Точно спасаясь от потопа, с наступлением осени он снова понесся в Михайловское: может быть, там, в тишине, он отдышится немного и напишет что-нибудь покрупнее, что даст ему возможность передышки. Всего лучше в этом смысле был бы, конечно, труд о Петре, но чем больше погружался он в исторические материалы по той эпохе, тем яснее он видел, что написать подлинную историю Петра правительство ему не даст, а повторить опыт с Пугачевым, подделав историю опять, у него уже не было сил: он слишком озлобился.
Но на этот раз он в Михайловском ошибся: вдохновение не пришло к нему и там.

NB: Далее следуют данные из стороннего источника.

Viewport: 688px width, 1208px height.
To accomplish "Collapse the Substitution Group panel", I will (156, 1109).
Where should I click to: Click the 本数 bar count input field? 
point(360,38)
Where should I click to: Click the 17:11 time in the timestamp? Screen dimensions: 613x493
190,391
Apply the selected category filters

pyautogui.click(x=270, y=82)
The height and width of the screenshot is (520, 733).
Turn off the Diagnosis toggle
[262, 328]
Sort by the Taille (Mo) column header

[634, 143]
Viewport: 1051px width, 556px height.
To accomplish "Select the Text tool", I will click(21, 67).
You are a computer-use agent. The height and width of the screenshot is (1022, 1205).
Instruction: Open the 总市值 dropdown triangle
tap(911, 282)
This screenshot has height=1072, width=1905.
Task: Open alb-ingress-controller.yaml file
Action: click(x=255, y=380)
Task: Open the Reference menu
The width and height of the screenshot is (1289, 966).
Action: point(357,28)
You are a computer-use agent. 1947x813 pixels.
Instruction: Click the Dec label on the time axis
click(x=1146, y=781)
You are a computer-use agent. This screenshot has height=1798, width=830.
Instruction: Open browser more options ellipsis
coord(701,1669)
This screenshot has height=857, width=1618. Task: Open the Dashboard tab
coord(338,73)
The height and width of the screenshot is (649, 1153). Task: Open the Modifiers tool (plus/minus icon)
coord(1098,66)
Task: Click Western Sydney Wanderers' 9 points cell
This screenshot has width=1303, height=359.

Он думал не о том, что следовало писать, а о том, что ему теперь делать, чем им жить, что будет с семьей… Положение его было очень четко: отец промотал почти все, что у него было, – просто по бестолковости, – Гончаровы тоже доматывали последнее, у него лично верного дохода было только 5000 от царя, а верного расхода было 30 000. И в довершение всего Николай, продолжая игру с ним, как кошка с мышкой, не позволял ему ни журнал основать, ни в деревню уехать. И журнал, и деревня спасением ему казались только потому, что и то и другое было недоступно. Никакой журнал не мог бы покрыть его расходов по одному карточному столу и во всякой деревне он делал бы то же, что и в городе, или убежал бы оттуда в город опять при первом поводе. Гибель была не в обстановке, а в нем самом…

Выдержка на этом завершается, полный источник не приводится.